Glomerulonephritis involves immune-mediated glomerular injury via in situ complex deposition, circulating immune complex trapping, or anti-glomerular basement membrane antibodies. Non-immune forms include hemolytic uremic syndrome and thrombotic microangiopathy.
Classify by serology and morphology: ANCA-associated (pauci-immune), post-streptococcal (subepithelial bumps), lupus (multiple patterns), IgA disease. Use immunofluorescence findings to distinguish pathways.
Hematuria with dysmorphic RBCs and casts indicates glomerular injury, not lower UTI. Nephritic versus nephrotic presentation reflects glomerular permeability and inflammation severity, not necessarily different diseases.
The glomerulus is a specialized capillary tuft that filters roughly 180 liters of plasma per day while retaining proteins and cells. From your study of GFR, you understand that this remarkable barrier depends on three layers — fenestrated endothelium, glomerular basement membrane (GBM), and podocyte foot processes — whose integrity requires the immune system to tolerate rather than attack them. Glomerulonephritis occurs when this tolerance breaks down and immune mechanisms target the glomerular capillary wall, disrupting filtration and allowing proteins and red blood cells to enter the urine.

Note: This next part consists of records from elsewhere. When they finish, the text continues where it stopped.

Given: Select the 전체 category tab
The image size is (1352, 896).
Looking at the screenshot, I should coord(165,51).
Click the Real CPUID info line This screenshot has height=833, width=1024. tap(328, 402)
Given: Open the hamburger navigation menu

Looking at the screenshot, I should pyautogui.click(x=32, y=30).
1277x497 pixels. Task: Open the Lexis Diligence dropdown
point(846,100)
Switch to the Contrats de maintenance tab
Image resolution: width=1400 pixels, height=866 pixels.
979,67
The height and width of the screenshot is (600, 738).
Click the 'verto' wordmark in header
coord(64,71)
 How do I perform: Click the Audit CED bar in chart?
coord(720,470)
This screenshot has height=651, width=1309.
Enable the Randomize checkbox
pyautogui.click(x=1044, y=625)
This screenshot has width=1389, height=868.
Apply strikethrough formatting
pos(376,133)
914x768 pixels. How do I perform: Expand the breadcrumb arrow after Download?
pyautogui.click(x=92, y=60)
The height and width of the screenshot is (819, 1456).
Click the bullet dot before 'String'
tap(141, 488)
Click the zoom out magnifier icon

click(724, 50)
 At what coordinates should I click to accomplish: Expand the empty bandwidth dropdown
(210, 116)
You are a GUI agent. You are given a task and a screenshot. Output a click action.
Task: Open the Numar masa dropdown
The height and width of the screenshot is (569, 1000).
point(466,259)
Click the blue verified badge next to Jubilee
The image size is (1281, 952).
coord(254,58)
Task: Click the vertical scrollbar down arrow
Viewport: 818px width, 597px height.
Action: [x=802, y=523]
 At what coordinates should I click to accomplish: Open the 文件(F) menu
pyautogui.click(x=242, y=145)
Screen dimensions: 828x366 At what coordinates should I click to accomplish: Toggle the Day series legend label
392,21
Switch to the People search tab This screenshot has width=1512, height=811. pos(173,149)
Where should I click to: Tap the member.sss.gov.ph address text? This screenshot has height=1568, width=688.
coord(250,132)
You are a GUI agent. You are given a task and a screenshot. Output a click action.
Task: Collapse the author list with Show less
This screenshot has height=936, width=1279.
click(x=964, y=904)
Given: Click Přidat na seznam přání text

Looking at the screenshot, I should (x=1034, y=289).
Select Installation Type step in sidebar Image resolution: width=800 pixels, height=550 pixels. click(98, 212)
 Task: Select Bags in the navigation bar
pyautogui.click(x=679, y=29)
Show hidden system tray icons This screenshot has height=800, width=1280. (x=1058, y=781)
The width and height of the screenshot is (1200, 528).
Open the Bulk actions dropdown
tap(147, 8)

The immune mechanisms fall into three distinct patterns, each identifiable by immunofluorescence and electron microscopy of a renal biopsy. The first is in situ immune complex formation: circulating antibodies bind directly to antigens in or on the GBM itself. The clearest example is Goodpasture syndrome, where antibodies target type IV collagen in the GBM, producing a *linear* immunofluorescence pattern (antibodies coating the entire GBM uniformly) and triggering complement activation that causes rapidly progressive nephritis — often with simultaneous pulmonary hemorrhage, since type IV collagen also lines alveolar basement membranes. The second pattern is circulating immune complex trapping: preformed antigen-antibody complexes circulating in the blood deposit in the glomerular mesangium or subendothelial/subepithelial space, producing a *granular* immunofluorescence pattern (lumpy deposits at irregular intervals). Post-streptococcal glomerulonephritis is the prototype — streptococcal antigens "planted" in the subepithelial space trigger antibody formation 2–4 weeks after infection, and the resulting complexes activate complement, producing hematuria and the characteristic electron-dense "humps" on biopsy. Lupus nephritis uses the same mechanism with multiple deposit patterns depending on disease activity. The third pattern is pauci-immune: little or no immunoglobulin or complement is deposited, but ANCA (anti-neutrophil cytoplasmic antibodies) activate circulating neutrophils, which degranulate inside glomerular capillaries causing direct necrotizing injury without complement-mediated amplification.
IgA nephropathy, the most common GN worldwide, occupies a distinct mechanistic niche. Poorly glycosylated IgA₁ deposits in the mesangium, activating mesangial cells and alternative complement pathway, producing mesangial proliferation. The hallmark timing — gross hematuria appearing within 24–72 hours of a mucosal infection ("synpharyngitic hematuria") — reflects IgA's mucosal origin: IgA production spikes with mucosal immune responses, and poorly glycosylated IgA₁ deposits before it can be cleared. This contrasts sharply with post-streptococcal GN, where hematuria appears weeks after infection (the time required for immune complex formation and deposit accumulation).
Integrating serology with biopsy findings is the core clinical skill in GN classification. Complement levels (C3, C4) fall when the classical complement pathway is activated by immune complexes — in post-streptococcal GN, lupus, and membranoproliferative GN — but remain normal in ANCA-associated and IgA disease where complement is not the primary driver. ANCA testing (anti-PR3 for granulomatosis with polyangiitis; anti-MPO for microscopic polyangiitis) identifies the pauci-immune vasculitides. Anti-GBM antibodies identify Goodpasture syndrome. Learning to combine these serologic patterns with immunofluorescence morphology — linear vs. granular IgG, presence or absence of complement, IgA-dominant vs. IgG-dominant deposits — allows classification that directly determines treatment: plasma exchange for anti-GBM disease, high-dose steroids plus cyclophosphamide for ANCA vasculitis, hydroxychloroquine and steroids for lupus nephritis.